Terrorism returnsto Delhi with atroubling new profile
Six months ago, a terrorist attack in Kashmir brought India and Pakistan to the brink of all-out war. Just as the Pahalgam massacre began to fade somewhat from public memory, a car explosion near Delhi’s iconic Red Fort that killed 13 people last week offers a grim reminder of national vulnerability. Terrorism has returned to the capital after a 13-year hiatus.
The gist: Around a month ago, the Jammu and Kashmir police started investigating posters promoting Jaish-e-Mohammed, a Pakistan-based terrorist organisation, in Nowgam, near Srinagar. This led them to a Kashmiri doctor in Uttar Pradesh, as well as a group of doctors associated with a medical college in Faridabad, a satellite city of Delhi. Raids in Faridabad led to the recovery of nearly 3,000 kilograms of matériel, and several key arrests.
Another doctor of Kashmiri origin escaped the law enforcement dragnet and is now suspected to be the one behind the wheels of the explosive-laden car that blew up. Notably, federal investigators have gone on record describing the driver as a “suicide bomber”. Further, in a macabre turn of events, the explosives recovered in Faridabad were transported by authorities to Nowgam as a matter of procedure where they accidentally detonated in the local police station on Friday, causing at least nine deaths.
Soon after Pahalgam, the government assessed with a high degree of confidence that it was the handiwork of foreigners. This assessment became visible in the manner in which it handled the attack’s immediate aftermath, by publicly roping in the external intelligence, defence, and diplomatic apparatuses.
This time around, that has not been the case.
From the get-go, the government delegated the investigation to the Home Ministry and made sure – through how it publicised deliberations – it was not seen as prejudging the external dimensions.
In fact, for 48 hours it refused to officially link the car explosion to terrorism. When the government did, it did so gingerly – at least by recent standards – calling the explosion a terror “incident” as opposed to an “attack”, the former much less definitive than the latter. By pinning it on “anti-national forces”, the government seems to signal a domestic focus, given the colloquial use of that phrase in India.

Optics aside, three aspects of the incident make it worrisome.

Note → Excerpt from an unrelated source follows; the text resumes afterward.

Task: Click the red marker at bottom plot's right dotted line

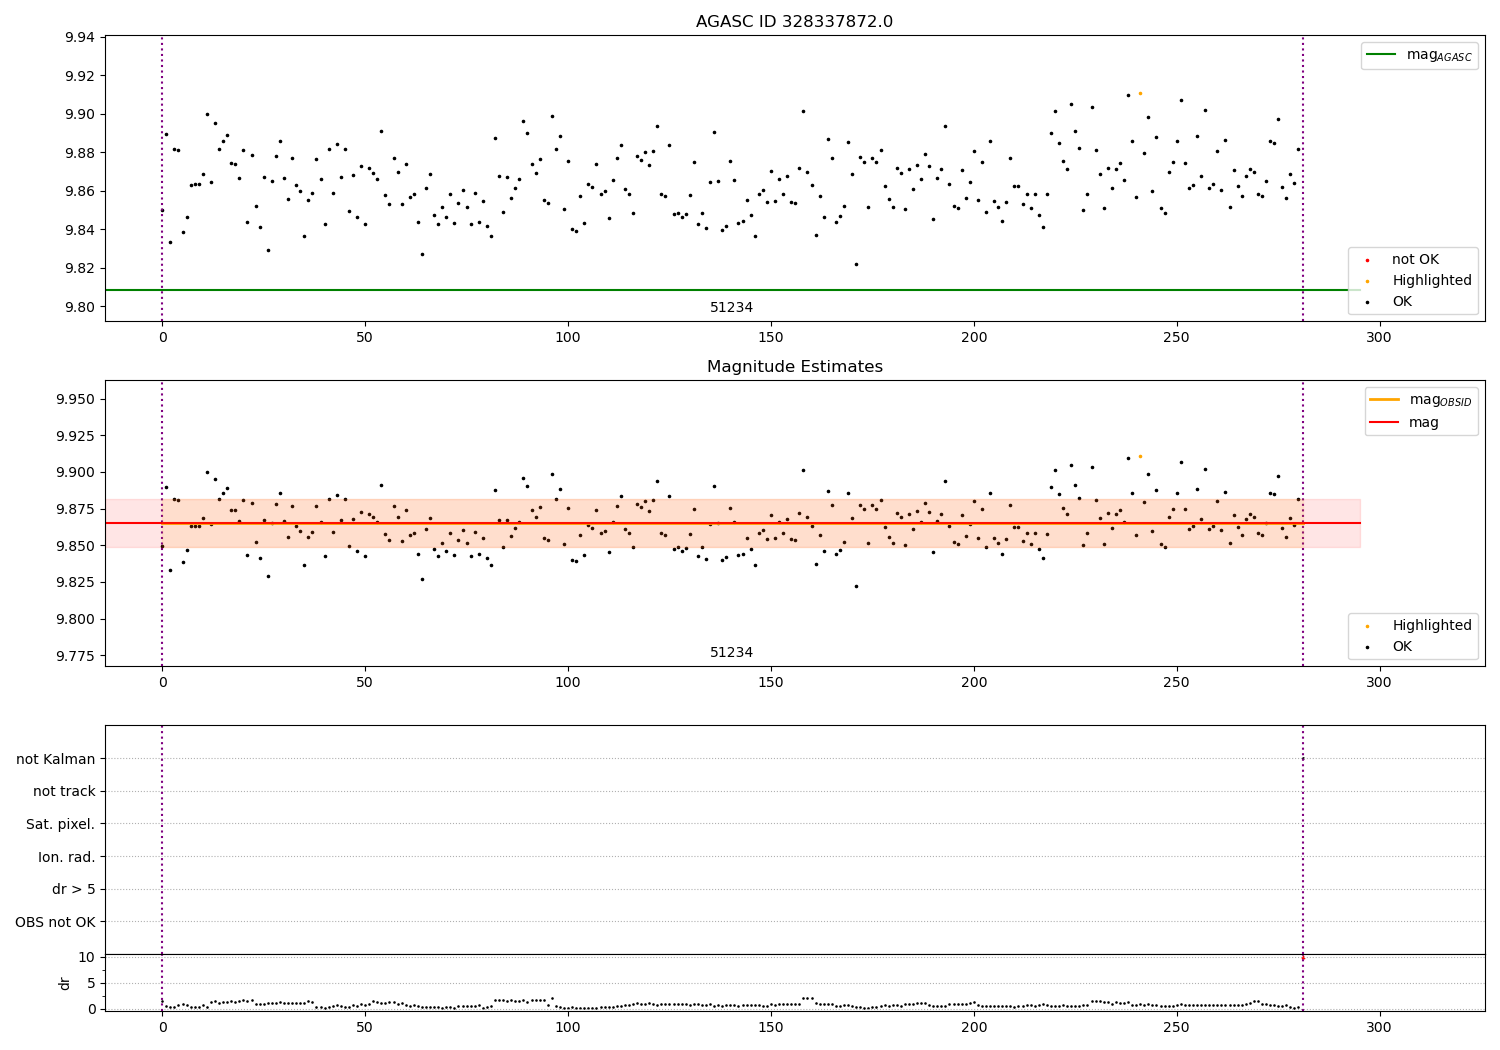Action: point(1302,958)
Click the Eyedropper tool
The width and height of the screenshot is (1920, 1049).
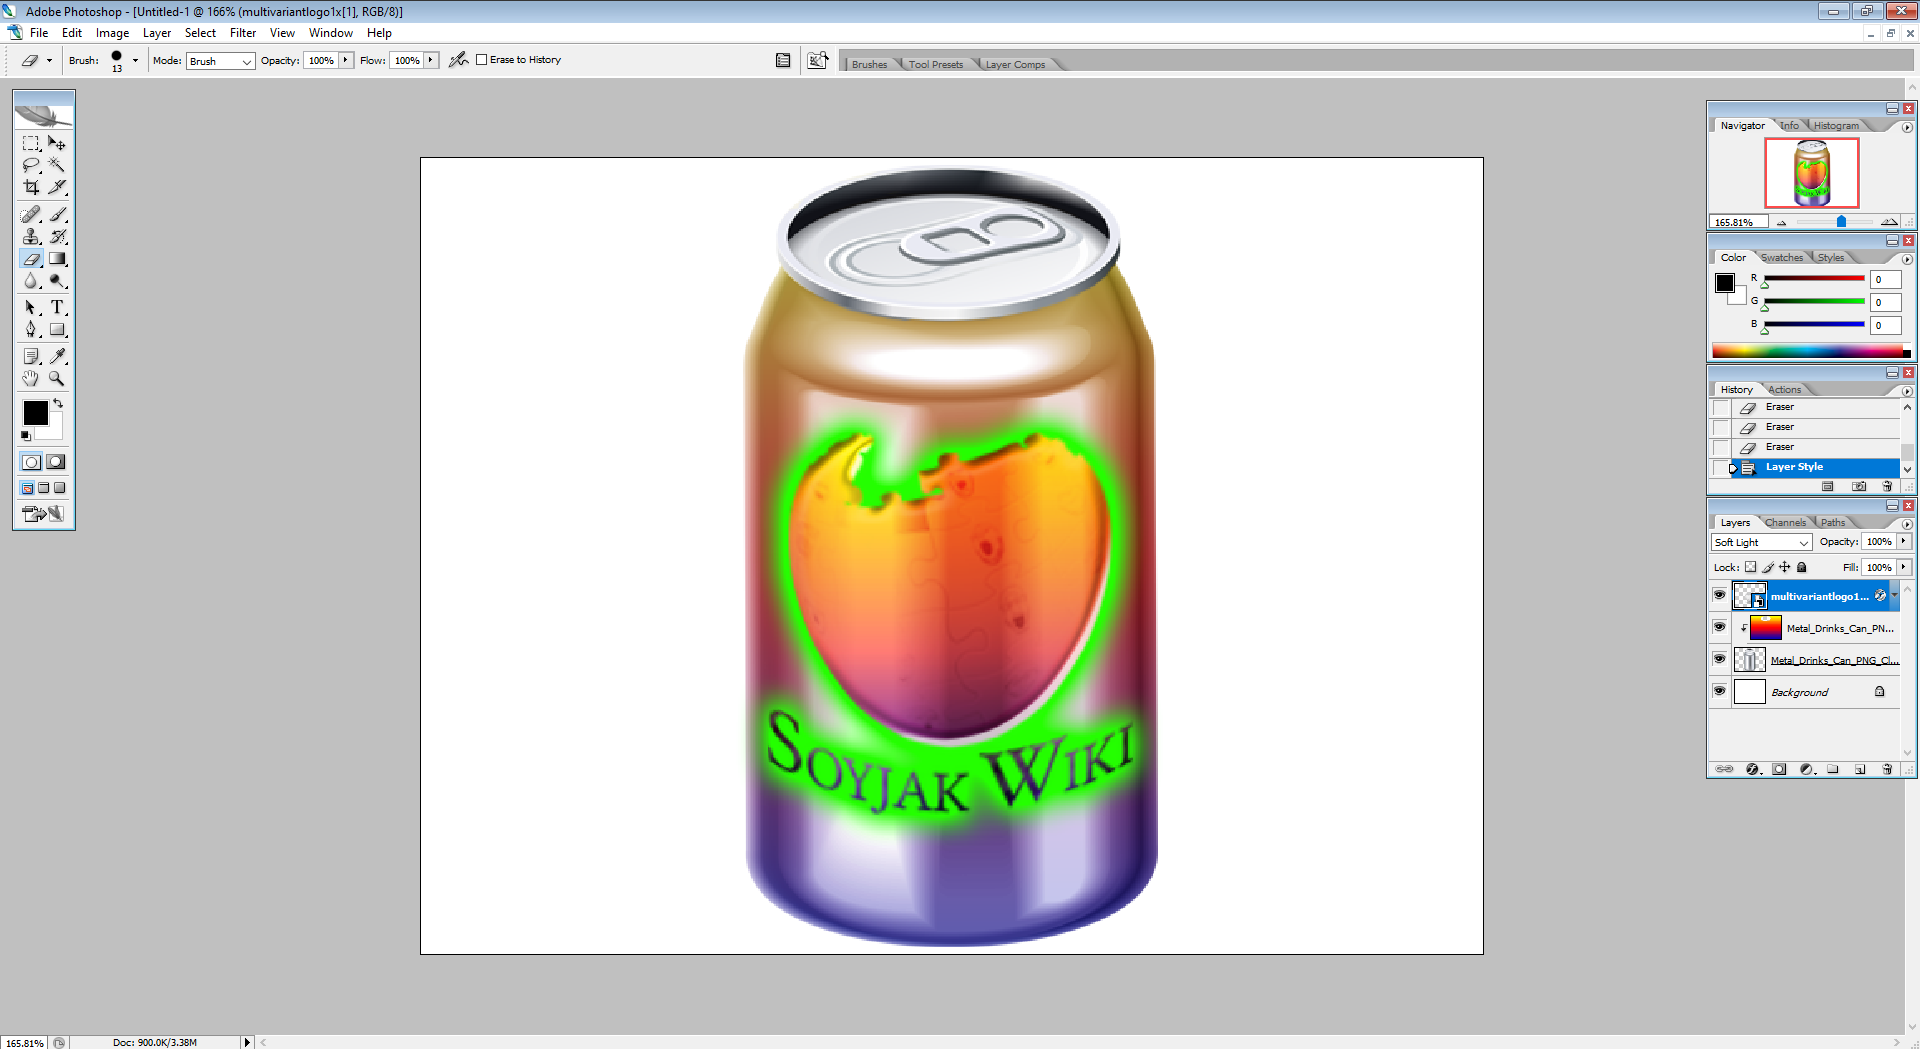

First, the discovery of a large quantity of high explosives less than 50 kilometres from the heart of the Indian state. As callous as it may sound, this is what makes the events of last week stand out, not the number of fatalities.
Increasingly, evidence points to a conspiracy that played out in the vast urban and semi-urban territory adjoining Delhi, an area highly connected by road and yet, quite sparse in parts by population. In other words, the region offers the right combination of ease of travel and privacy. The very things that have made it so attractive to working professionals of all stripes now come to haunt it.
Equally problematic, a cloud of suspicion – much of it unspoken and unfounded – now hangs over millions of Muslims. Left unaddressed, this is a slow road to the hell of religious unrest, an outcome that would no doubt greatly please the perpetrators.
Second, the alleged conspirators. “White-collar terrorists”, as the Indian media labels them, are not a new phenomenon. For example, the Indian Mujahideen, a home-grown terrorist organisation active between 2005 and 2013, once counted a former senior engineer at Yahoo as a potent functionary.
Nevertheless, the involvement of several doctors, including a non-Kashmiri woman, seems to have hit a nerve. In a culture fixated with social roles, medical doctors are often considered beyond reproach, and remain extremely trusted.
Many fear highly educated professionals will come to play the same role in the country’s terrorism scene as organised criminals once did. To wit, networks of relatively affluent professionals can not only marshal their own financial resources and prosecute plots unmolested, but also sound out the like-minded through work ties, while their geographical bases – in or near India’s major urban centres – furnish familiar, accessible targets.
“The past”, the famous Faulkner line goes, “is never dead”. This brings us to the third reason why the events of last week rankle many.
Between 2005 and 2013, there were 37 terrorist attacks in India, not counting ones in Jammu and Kashmir and other insurgency-affected areas. More than half are attributed to the Indian Mujahideen. And four out of these were in Delhi, including one on 29 October 2005 that involved serial-bombing densely-populated markets, killing 67 people.
The Indian Mujahideen was born out of grievances against the country’s majority, in particular the destruction of a 16th–century mosque by Hindu fanatics in 1992. Kashmir was marginal in their worldview. Another group, Lashkar-e-Tayyiba (LeT), was conceived to “liberate” Kashmir, but soon pivoted to the business of global jihad. And yet the Indian Mujahideen and LeT formed a potent partnership, which included bombing trains in Mumbai in 2006 killing more than 200.
The worry, then, is that something analogous could be afoot — a return to a “hybrid” form of terrorism in India, involving actors both foreign and domestic.